At best, the letter raises an inference Ms. Baucham may have been harassed or threatened prior to the criminal act. Standing alone, it does not support an exceptional sentence below the standard range. The nexus between Ms. Baucham's criminal act and the subsequent threat is tenuous. There is, however, substantial support in the record for the sentencing court's second reason for imposing the exceptional sentence, lack of predisposition to commit the offense.

[1] The absence of an apparent disposition to commit the offense may be a basis for an exceptional sentence, RCW 9.94A.390(1)(d), even though a defendant's criminal history is one of the components used to compute the presumptive range and, therefore, may not be counted as a mitigating circumstance. State v. Pascal, 108 Wash. 2d 125, 137, 736 P.2d 1065 (1987) (citing State v. Nordby, 106 Wash. 2d 514, 518 n. 4, 723 P.2d 1117 (1986)). See also State v. Rogers, 112 Wash. 2d 180, 183, 770 P.2d 180 (1989).

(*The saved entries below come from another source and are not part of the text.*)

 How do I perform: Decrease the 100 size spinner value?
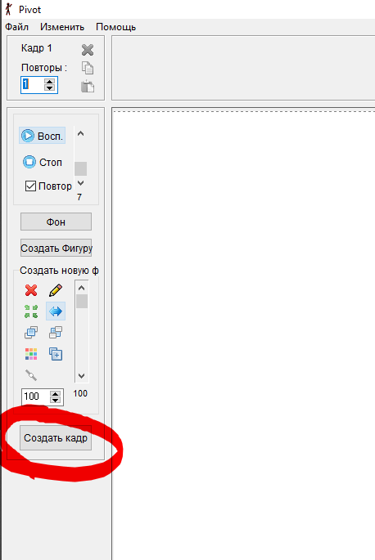(55, 401)
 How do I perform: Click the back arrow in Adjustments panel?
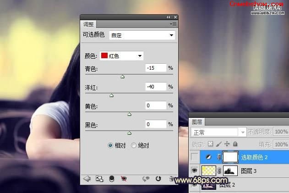[x=87, y=179]
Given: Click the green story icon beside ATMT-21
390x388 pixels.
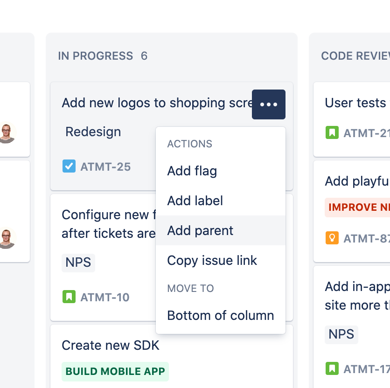Looking at the screenshot, I should pos(332,133).
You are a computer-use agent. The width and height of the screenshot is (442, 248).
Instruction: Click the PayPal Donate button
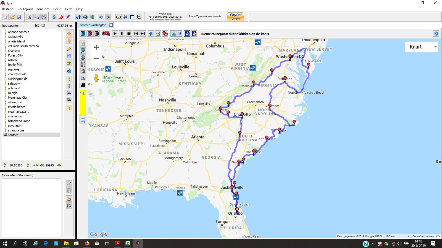[x=235, y=17]
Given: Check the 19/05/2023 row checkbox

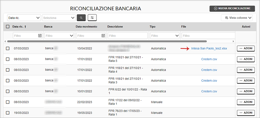Looking at the screenshot, I should (8, 113).
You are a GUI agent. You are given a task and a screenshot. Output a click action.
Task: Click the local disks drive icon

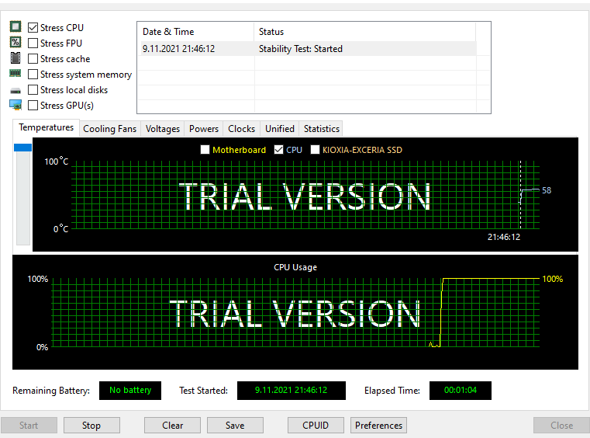(16, 90)
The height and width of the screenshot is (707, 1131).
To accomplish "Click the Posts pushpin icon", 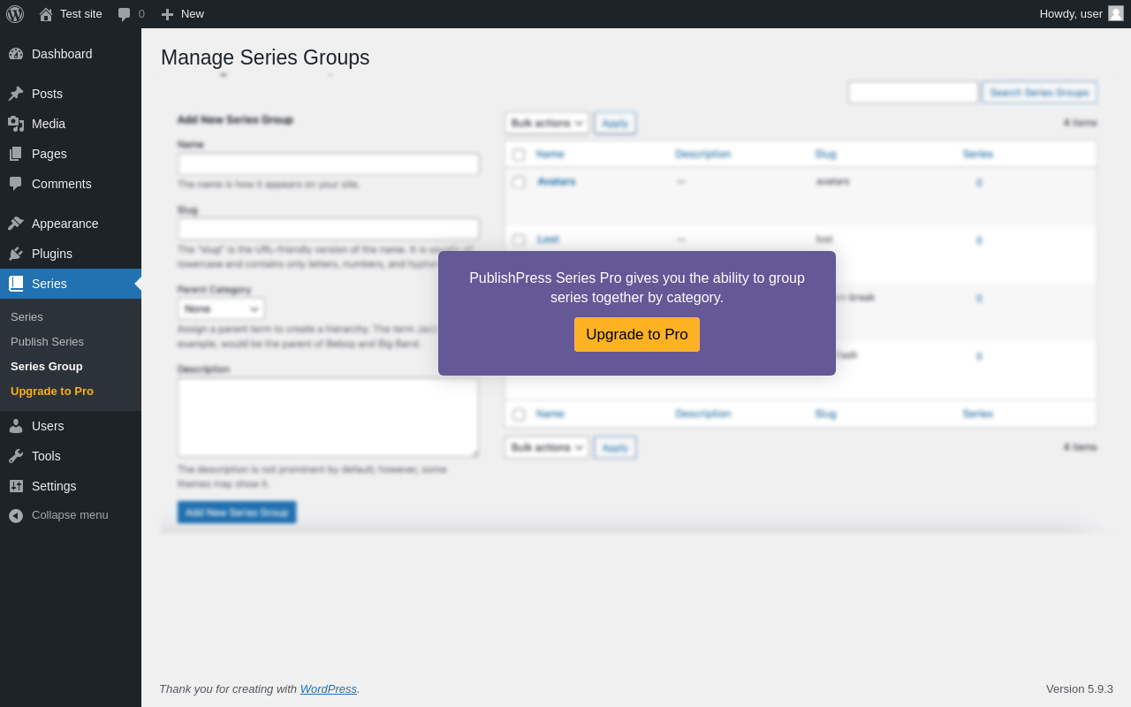I will [16, 94].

The Supreme Court has held the sentencing court may consider the fact a defendant not only has a zero offender score, but also a complete absence of police contacts, an item not already accounted for under the Sentencing Reform Act of 1981. State v. Nelson, 108 Wn.2d *753 491, 498, 740 P.2d 835 (1987). In Nelson, the court agreed with the trial court's assessment the defendant's crime was an isolated incident. Thus, the length of incarceration provided in the standard range was not necessary to protect the public. Nelson, at 504. See also State v. Freitag, 74 Wash. App. 133, 140, 873 P.2d 548 (1994).

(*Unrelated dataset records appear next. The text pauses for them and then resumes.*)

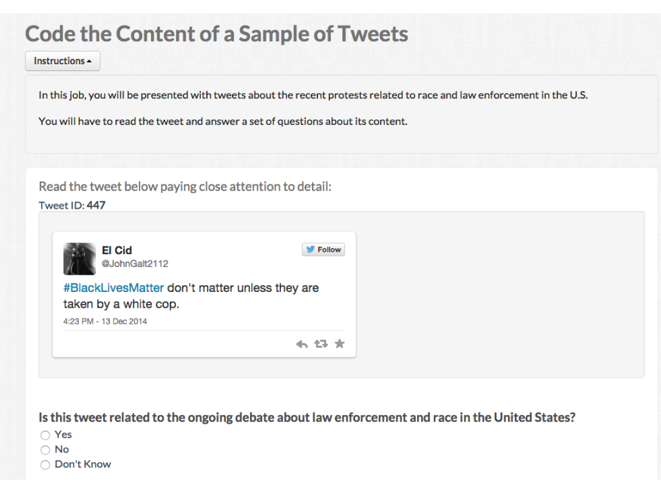Choose the Don't Know radio option
661x486 pixels.
[x=45, y=465]
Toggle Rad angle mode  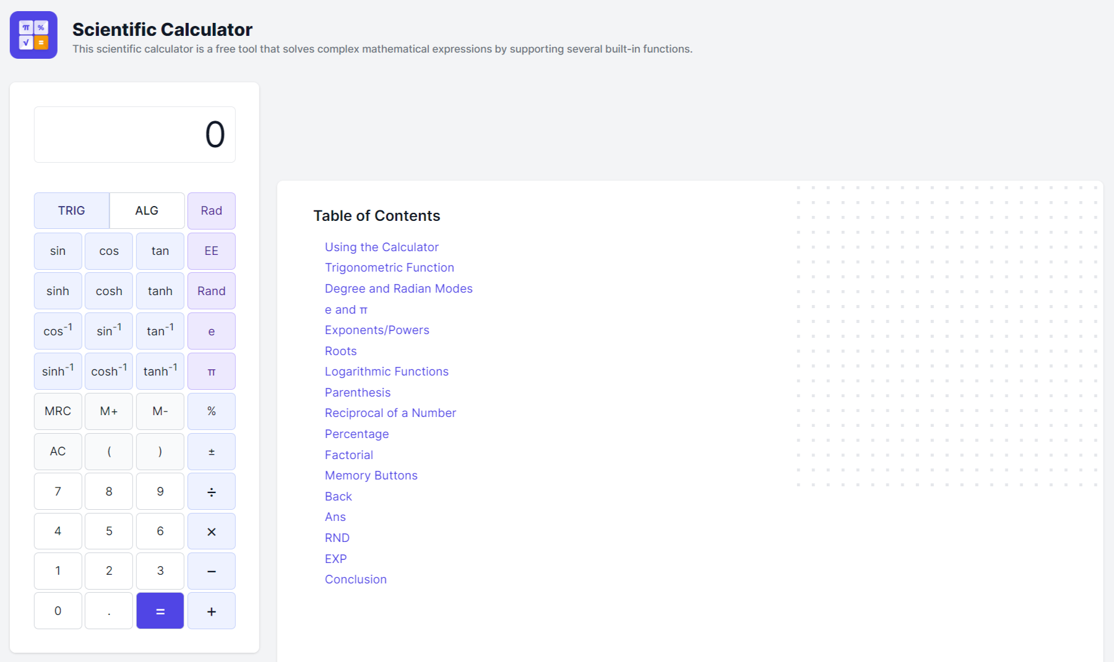pyautogui.click(x=211, y=211)
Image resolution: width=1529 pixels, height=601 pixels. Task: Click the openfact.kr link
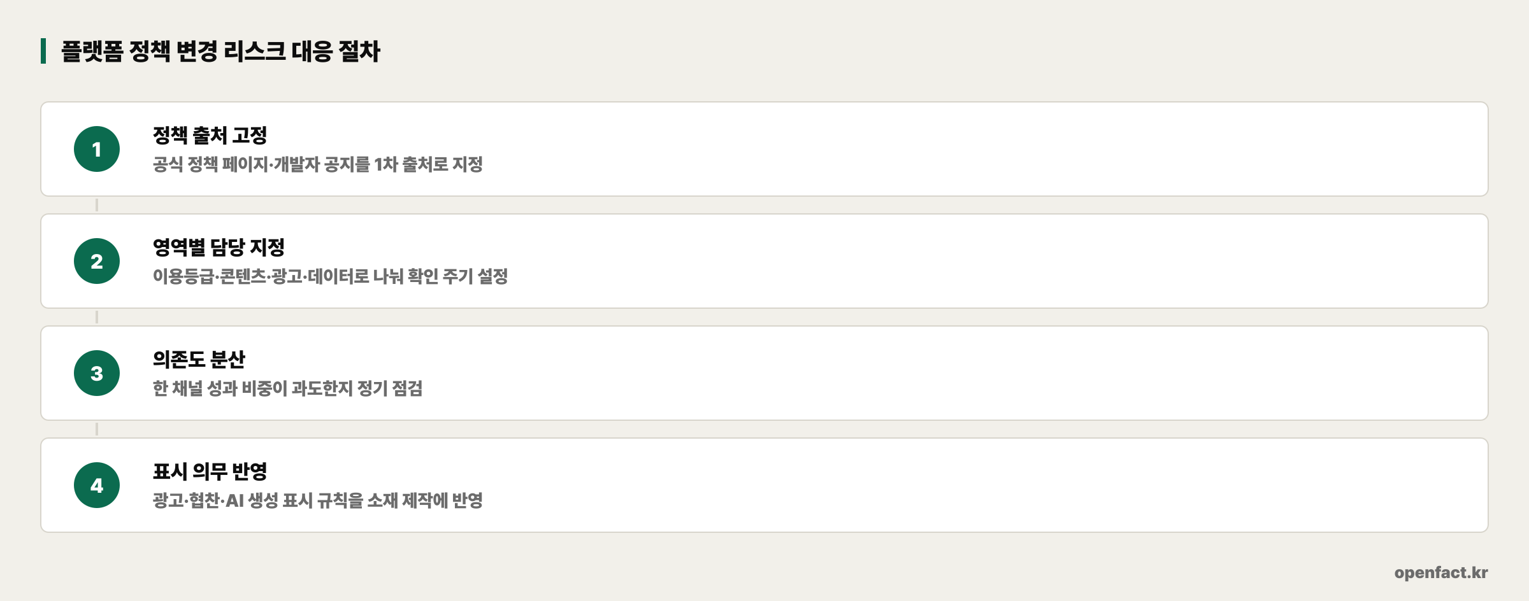click(x=1441, y=572)
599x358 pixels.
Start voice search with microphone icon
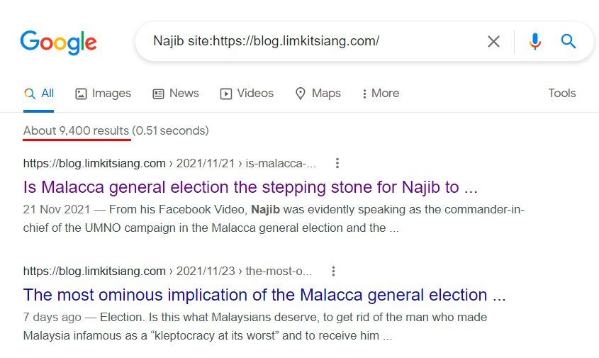point(534,41)
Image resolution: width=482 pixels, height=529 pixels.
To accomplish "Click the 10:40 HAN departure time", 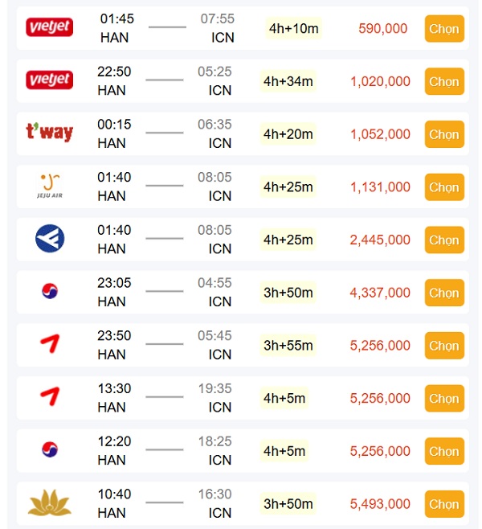I will 114,495.
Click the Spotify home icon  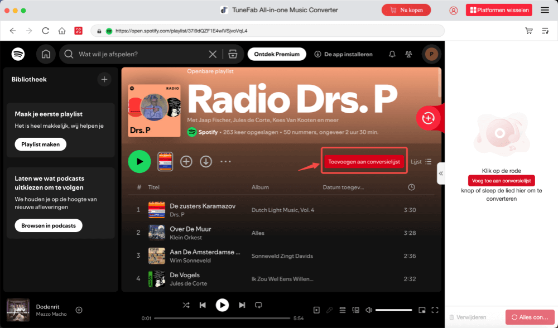pos(46,54)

Here, Ms. Baucham had no criminal history. She had been steadily employed since 1979 as a supervisor for the Providence Medical Center. She was supporting her minor daughter and grandson. Upon her arrest, Ms. Baucham thoroughly cooperated with the authorities at the Washington State Penitentiary. She explained she obtained the narcotics at a restaurant in north Seattle from a friend of Mr. Johnson whose name she did not know. She did not know the quantity of narcotics in the balloons and no one had advised her how to conceal the narcotics. Ms. Baucham's lack of sophistication in smuggling the narcotics and her otherwise law-abiding life illustrates she was not predisposed to commit the offense and distinguishes her from other first-time offenders. These facts justify the exceptional sentence.

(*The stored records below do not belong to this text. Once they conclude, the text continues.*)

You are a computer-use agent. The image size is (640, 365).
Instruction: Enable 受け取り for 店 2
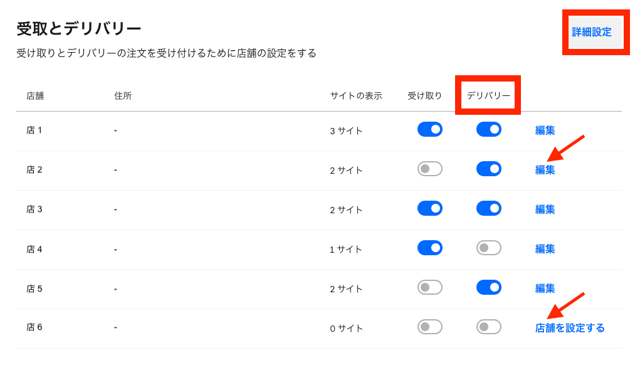(430, 169)
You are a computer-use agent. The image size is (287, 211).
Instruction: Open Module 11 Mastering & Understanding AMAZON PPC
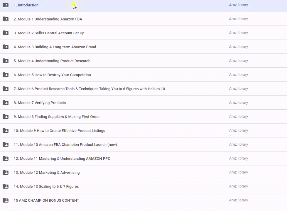click(x=62, y=159)
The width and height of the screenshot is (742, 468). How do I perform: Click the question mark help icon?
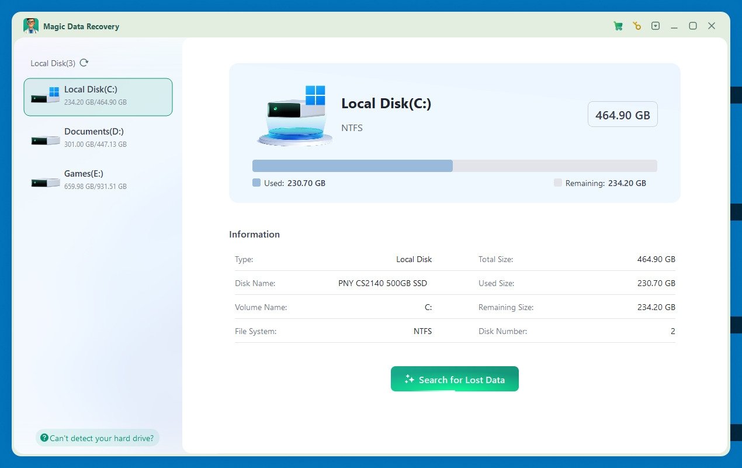[x=45, y=438]
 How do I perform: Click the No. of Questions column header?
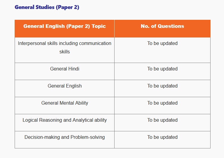pyautogui.click(x=162, y=26)
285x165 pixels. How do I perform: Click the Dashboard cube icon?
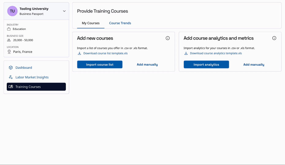click(11, 68)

[2] An exceptional sentence may be upheld on appeal even if all but one of the trial court's reasons for the sentence have been overturned. State v. Gaines, 122 Wash. 2d 502, 512, 859 P.2d 36 (1993) (exceptional sentence upheld where two of three factors invalidated) (citing State v. Harding, 62 Wash. App. 245, 813 P.2d 1259, review denied, 118 Wash. 2d 1003 (1991)). Here, the trial court expressly found Ms. Baucham's lack of predisposition by itself warranted an exceptional sentence below the standard range.

Affirmed.

MUNSON and SWEENEY, JJ., concur.

NOTES

[1] RCW 9.94A.120(2) provides:

"The court may impose a sentence outside the standard range for that offense if it finds, considering the purpose of this chapter, that there are substantial and compelling reasons justifying an exceptional sentence."